After settling our bill, by far the cheapest beers we had consumed thus far, and saying our thanks we left to explore more of the village and hopefully find somewhere open to get some lunch. We could smell the enticing scent of food being prepared but it must have been from private dwellings, how tantalising! Walking a little further we saw a sign for the church and decided to go and see it. A fairly lengthy set of steps lead us up to the church that sat atop of the hill and afforded a spectacular view of the surrounding village. We couldn't help but wonder how the elderly and infirm managed to get up here as there was no apparent vehicular access. The church was locked but the decorations outside were impressive with such vivid colours. Photographs taken, we made our way back down to the village and continued our quest for lunch. We saw somebody enter a small building on the street and as we passed saw our painter/decorator chap inside drinking a beer. As we poked our heads in this chap smiled and greeted us like old friends pointing to his beer.
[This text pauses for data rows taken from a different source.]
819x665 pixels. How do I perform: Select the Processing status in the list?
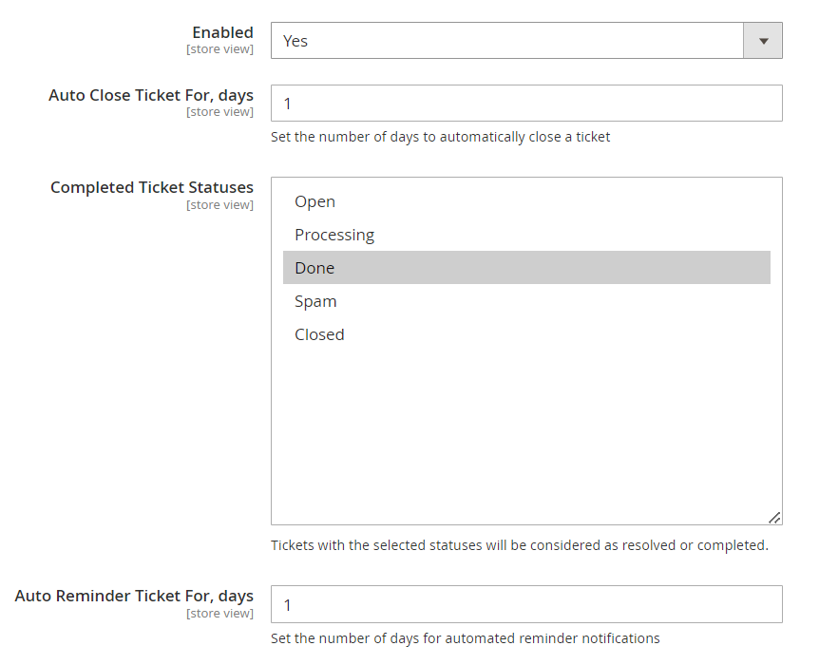tap(334, 235)
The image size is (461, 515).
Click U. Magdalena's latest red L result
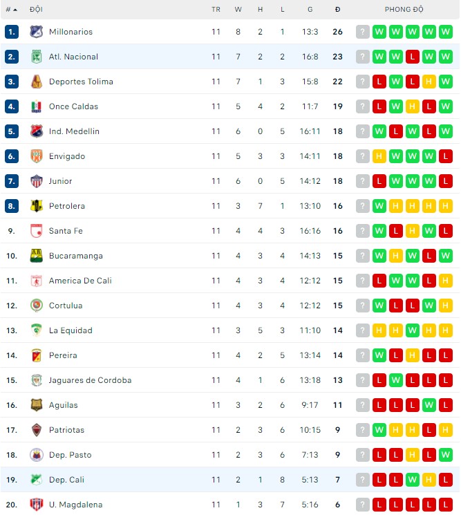tap(446, 505)
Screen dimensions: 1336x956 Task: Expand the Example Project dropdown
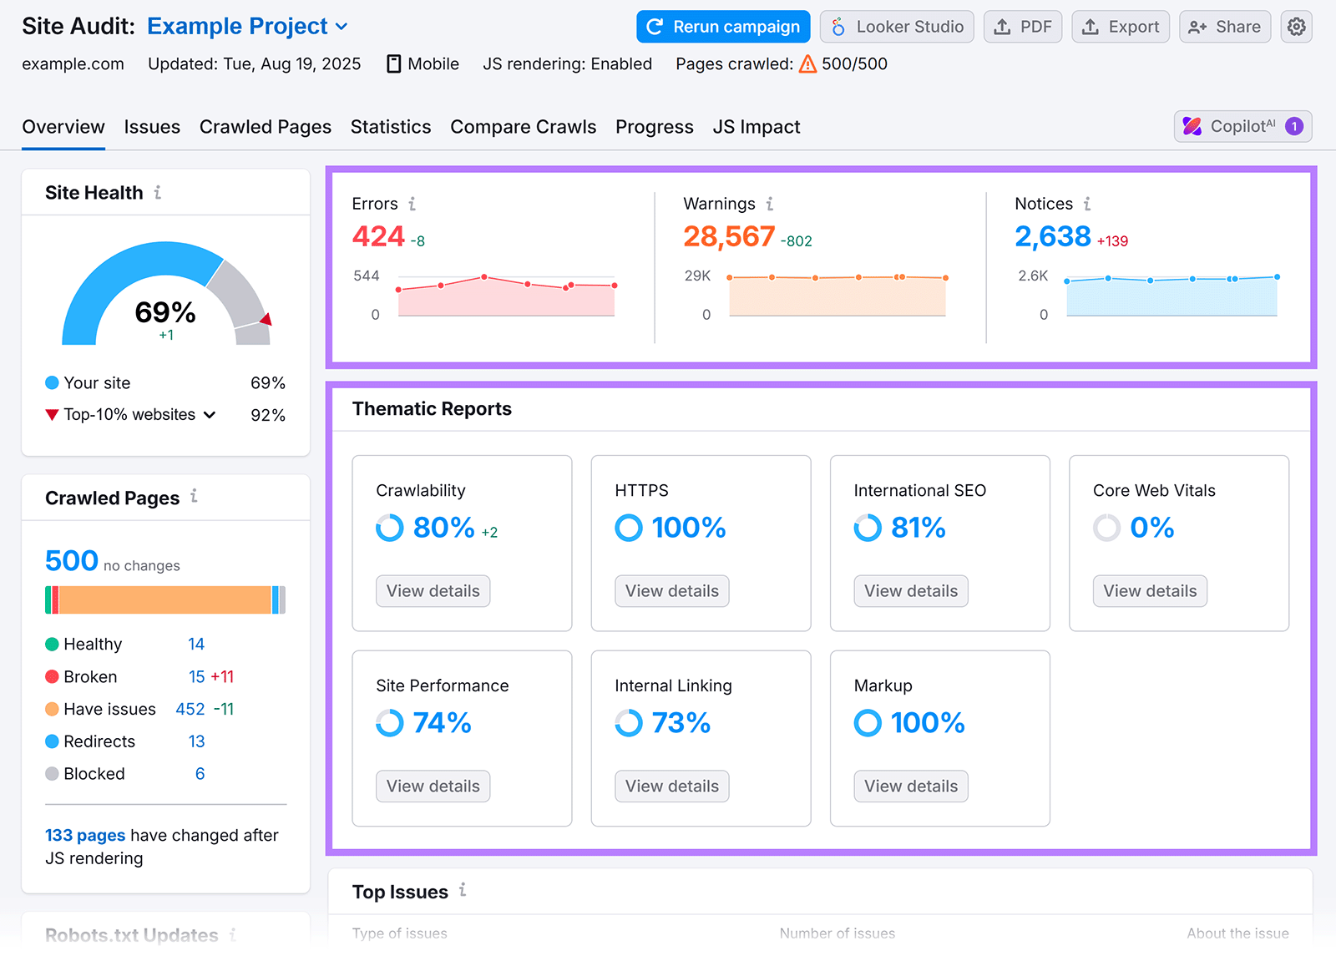341,26
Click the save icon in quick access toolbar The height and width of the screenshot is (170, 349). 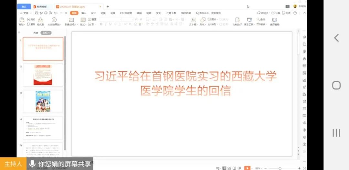[x=37, y=13]
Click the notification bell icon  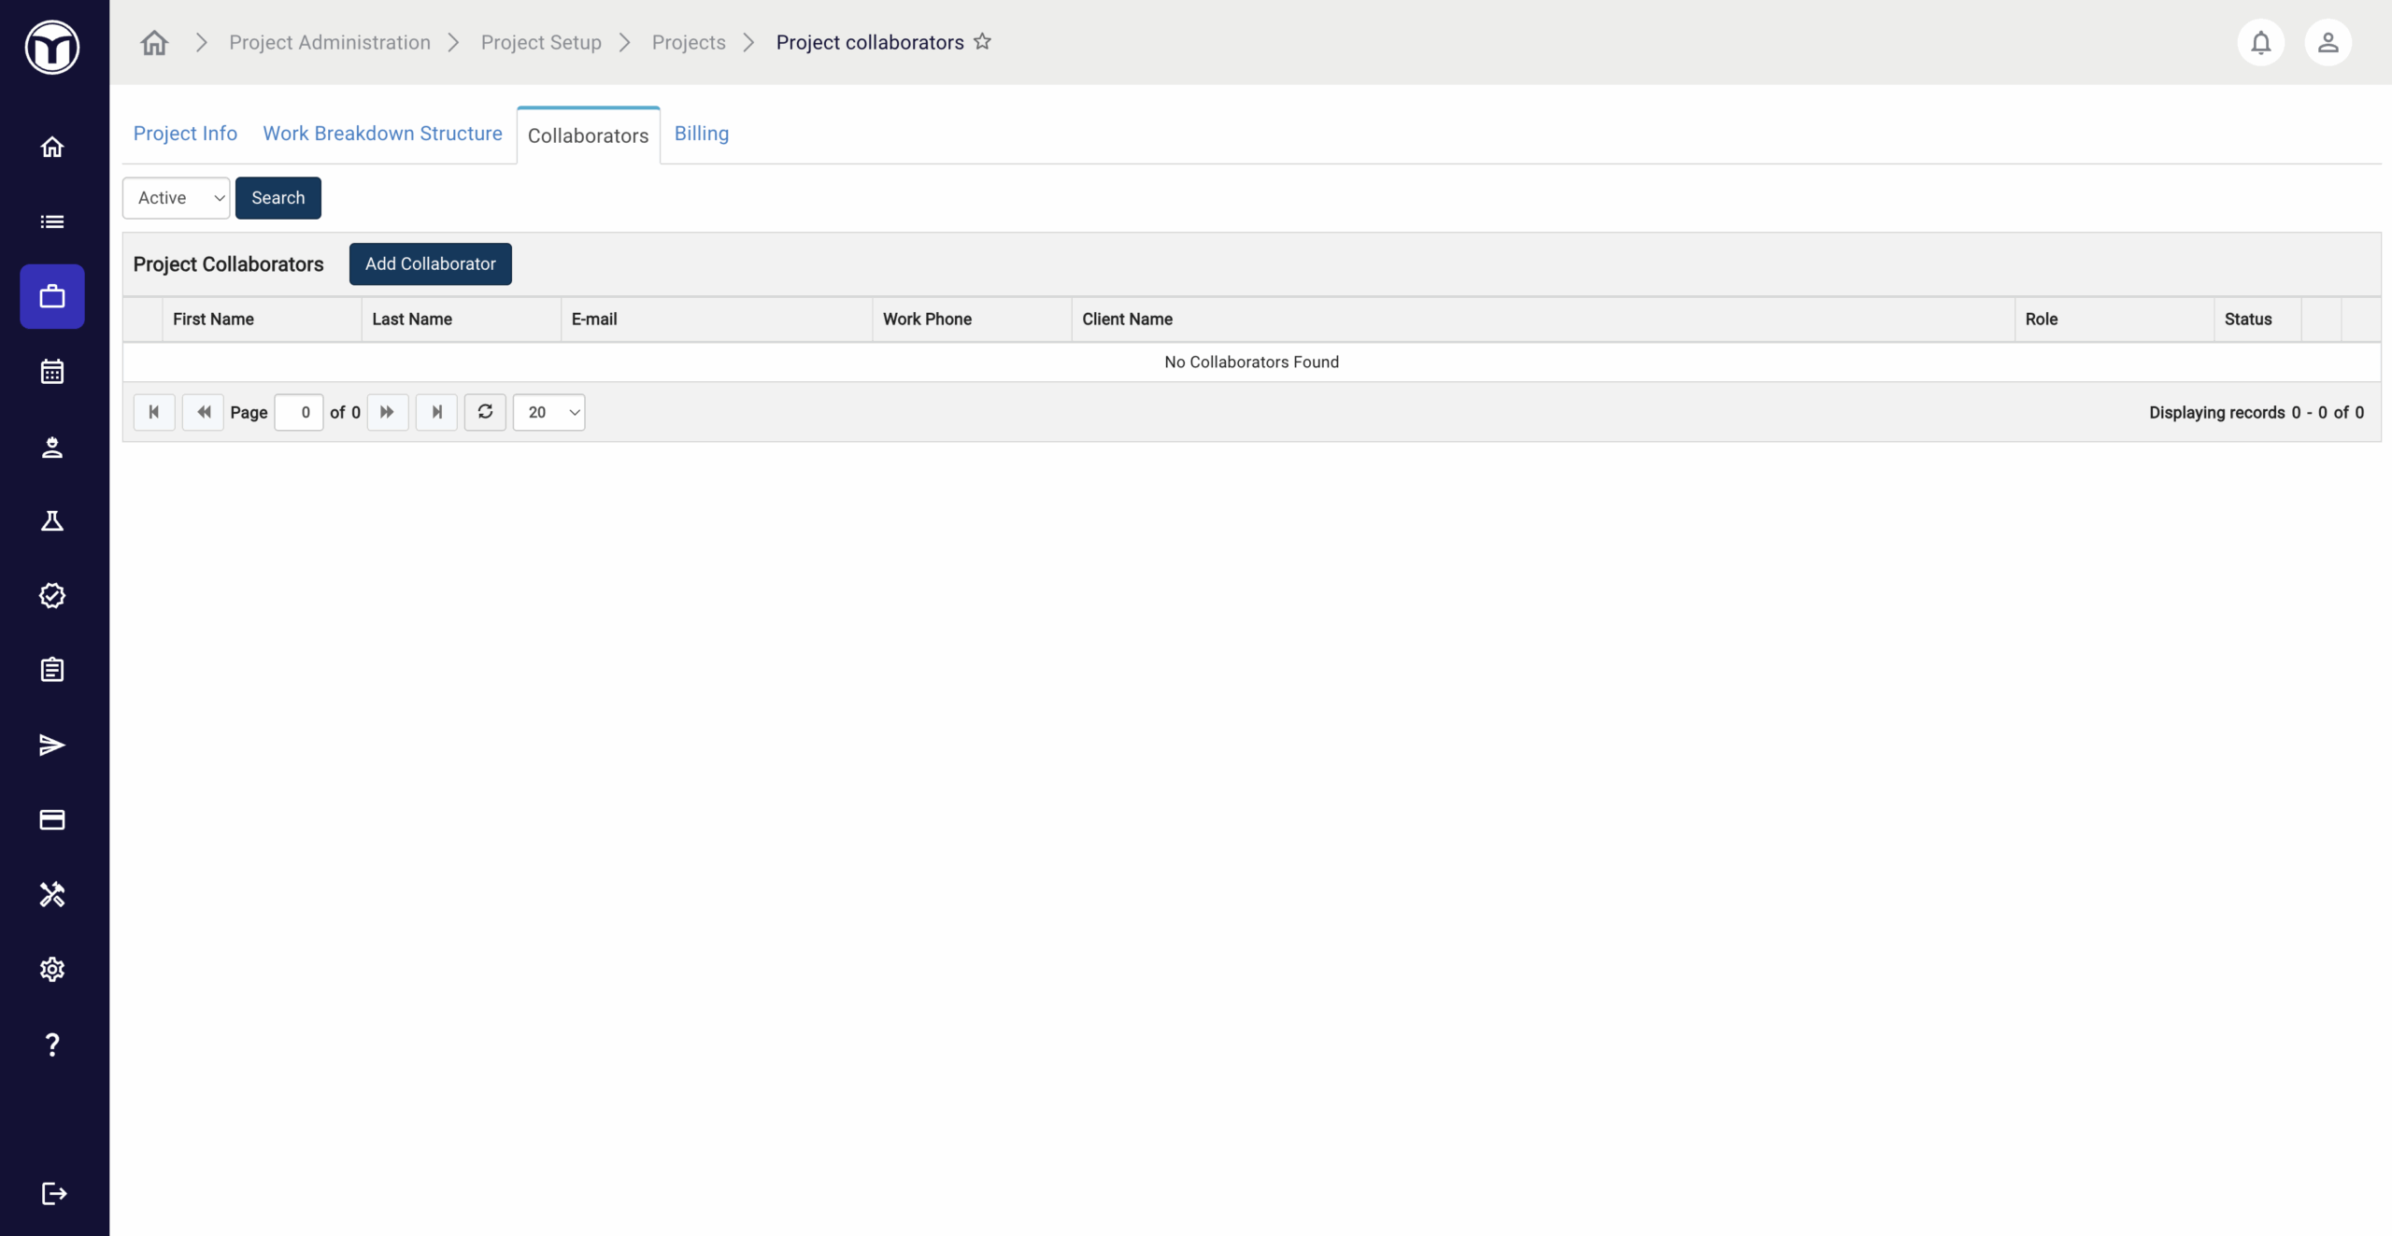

This bar/shop was even smaller than the previous one and waving to him decided there was no prospect of lunch here save for maybe some crisps and excused ourselves.

Villa in Agios Stefanos

Theresa bar and pool Agios Stefanos

Stairway to Avliotes Church

Avliotes Church

Avliotes Church

View over Avliotes towards the coast
Just past the village square we saw a sign for a taverna and sure enough, 30 feet up a sharp hill to our left was a small taverna with two people, who we took not to be locals, sitting outside at one of the two tables. We stepped inside and a pleasant young lady provided us with two beers and a menu. We took our drinks outside and perused the menu. It transpired that the young couple occupying the other table were English and after introducing ourselves they told us that they were staying with the girls parents who lived in the village. Whilst we were still deciding on lunch we were given a small platter of cooked snacks (mezze) to accompany our beer. It was, so our new friends told us, the speciality of this taverna to provide a mezze dish with drinks purchased, and they were delicious and very welcome as we were both pretty hungry. We ordered a meal and over a further beer chatted more to the young couple. Apparently they used to run a bar in the nearby resort of Sidari but unfortunately things had not worked out and they had been forced to sell up and return to England. Far from being bitter, they both looked back on their experience with fond memories and still loved Corfu.

We ate our lunch had another couple of beers and decided that we should begin to make our way back to Agios Stefanos before it became dark. The taverna Spiros was very pleasant and very traditional and the young girl serving spoke good English and we told her we would undoubtedly call in again at some time during the remainder of our holiday. As we walked back through the village, the other bars and shops that had previously been closed were beginning to open up and it was noticeable that more local people had also appeared on the streets. Perhaps it was the time of day with the temperature dropping and the working day over.

The walk back seemed to be quicker than on our outward journey and perhaps more downhill and we reached the church and petrol station junction in good time. We had discovered that when they started work on the new road they had been remiss in not realising that there was a right of way across the road to the church and the only safe way of achieving this was to build a bridge over the road. Apparently, there was no budget for such a construction so....the new road remains closed so as not to interfere with the religious aspect of this problem. For the life of us, we could not understand why a simple pedestrian crossing could not be used thereby allowing the road to be open and take away the hazardous journey through Avliotes. Greek logic maybe!?

Back on the outskirts of Agios Stefanos we stopped for refreshment at a residence called the Kapitano, situated on the top of the hill leading down into the main resort of Agios Stefanos. It seemed a pleasant establishment with the accommodation hidden away behind the trees bordering the swimming pool. We stayed for a couple of hours, chatting with a delightful couple of ladies who were staying there and who had befriended each other as both were travelling independently. Leaving the Kapitano, we next came to Theresa's pool and bar and seeing lights on we decided to call in here also. There were about half a dozen people watching live football, in fact two matches were being shown on two separate screens so we could take our choice. We stayed for a couple of beers and then made our way back to the Barras. It was now 11.30pm  and George and the boys had obviously decided to close for the night. The El Greco adjacent to the Barras was still lit and it was to here that we retired for yet more drinks! We met a lovely couple, Charlie and Beryl, who were staying at the Thomas Bay Hotel next door to the Barras and chatted with them. I was admittedly slightly merry and, as they informed me a day or two later, I had a bit of a stagger on when heading for the toilets that made them giggle.

I'm not quite sure what time it was when we eventually went to bed but it had been a good day and we had met some nice people yet again. It was one of those days when we hadn't planned anything as such and it is often the case that these are the best sort of days. Yammas.